2. The Paradoxical Interrelationships between the World of Science and the Lifeworld

Although Husserl speaks of a crisis of the sciences, he clearly is not attempting to tell the sciences how to conduct their investigations and, on the contrary, recognises their enormous successes.[17] The successes do only pertain to a limited concept of science, however, a “residual concept” (Restbegriff).[18] On the way to success, the wider idea of science got lost, that of “one all-encompassing science, the science of the totality of what is”. The wider problems of reason and the meaning of science for life were dismissed from scientific investigation and became a matter of ideology. They are the bone of contention of divergent schools and indeed, in the case of “ideological positivism”,[19] are not only dismissed from science but also from philosophy. 

This may suggest that the simple solution to the loss is that science needs to regain the wider sense it had in antiquity. But the loss of that wider sense was not a simple forgetfulness but the result of the very concept that founds the success of modern science, namely the modern concept of the world. More precisely, Husserl holds that the connection between the modern concept of the world and the world of subjective experience, the lifeworld, has become enigmatic. The paradox of subjectivity on the level of basic subjectivity is important, but it is only part of the story, and I will come back to it in section 3.

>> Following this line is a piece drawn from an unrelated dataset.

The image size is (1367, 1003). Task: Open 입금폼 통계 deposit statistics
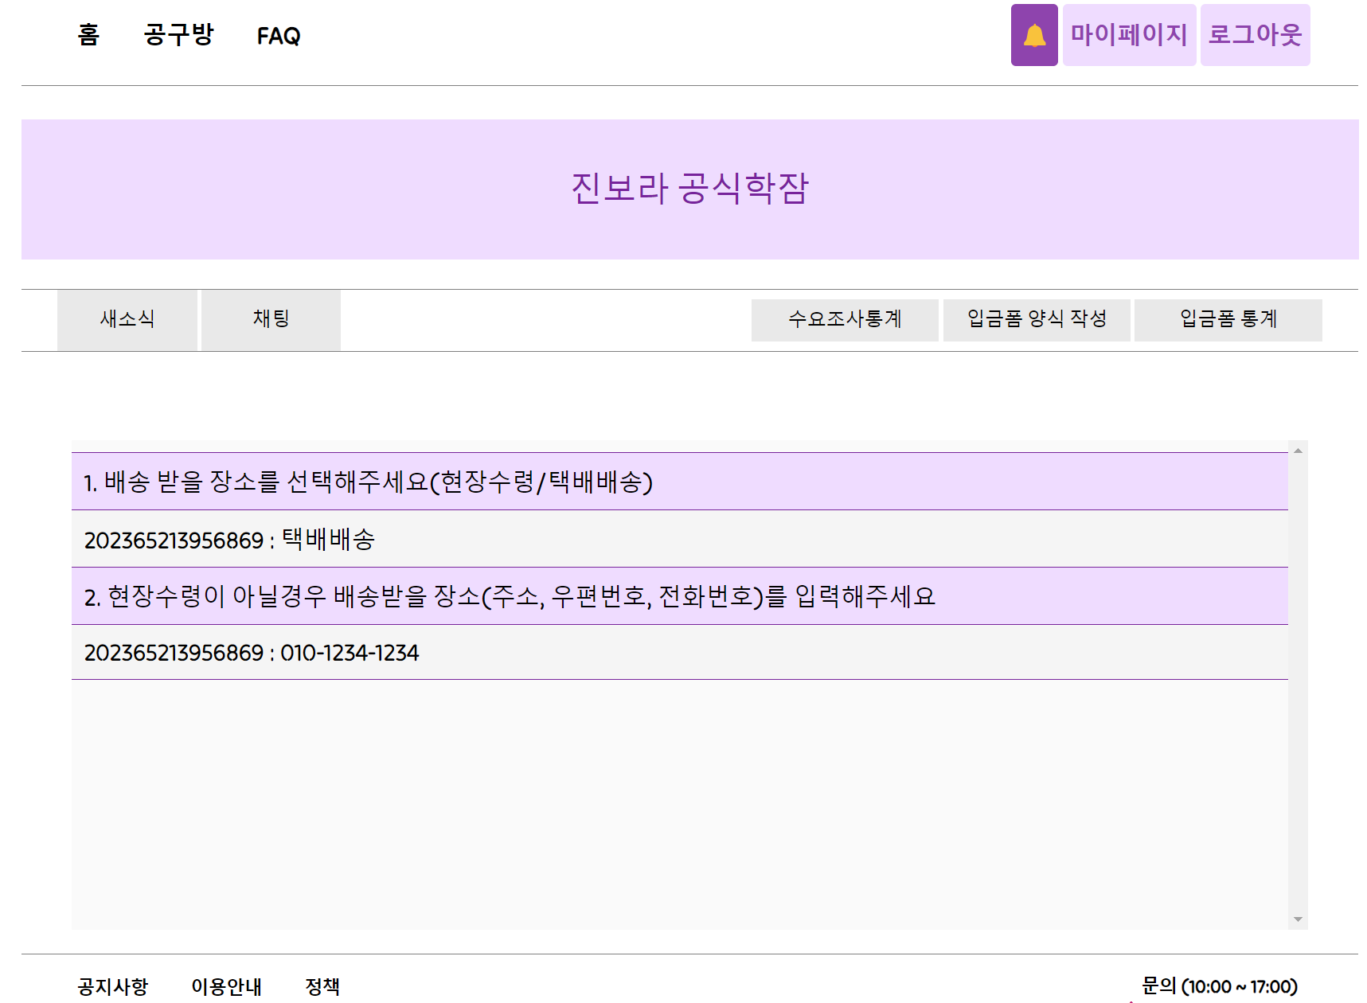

Husserl also speaks of a paradox on the higher level of the interrelationships between the world of modern science and the lifeworld: “The paradoxical interrelationships of the ‘objectively true world’ and the ‘lifeworld’ make enigmatic the manner of being of both”.[20] The interrelationships seem paradoxical because, on the one side, the world of modern science is framed in ideal and formal numerical terms. Numbers cannot directly be experienced but only their manifestations such as a printed “1”, or the intuitive distinction between one and two objects. The lifeworld, in contrast, is the world as experienced. The direct comparison of the mathematised world and the lifeworld leads to the paradox that empirical reality is described as non-experiential, yet it is the very world that we experience. Husserl also gives reasons why there is usually some sense of a paradox on this level and why already on this level, the true nature of the paradox does not become clear.

Husserl’s account of the “mathematisation of nature” (Husserl 1970, 23) shows that this paradox is due to the overlooking of an intricate method applied to experience that starts with measurements and ends in a formal concept of reality. The mathematisation of nature consists of several consecutive yet interwoven steps that start with measurements through which ideal numbers are assigned to empirical objects, which are transformed into ideal and formal objects, which then can be operated on with the formal methods of mathematical-natural science. The “‘objectively true’ world” (Husserl 1970, 131) is induced from the lifeworld. The resulting description is of purely formal objects and, in principle, not experienceable, and reality appears to be disconnected from the original experience. Yet, the paradoxical interrelationships usually remain unclear because the mathematised physical description is fitted onto the lifeworld like a tailor-made “garb of ideas” (Husserl 1970, 51). The precise fit of the ideal objectivities of science makes it seem as if nature conceived in ideal mathematical terms would be just a more precise description of the same world. The radical difference between the two descriptions is covered up by seemingly frictionless methods of measurements, and the possibility of calculation of new data that can be used to predict future measurements.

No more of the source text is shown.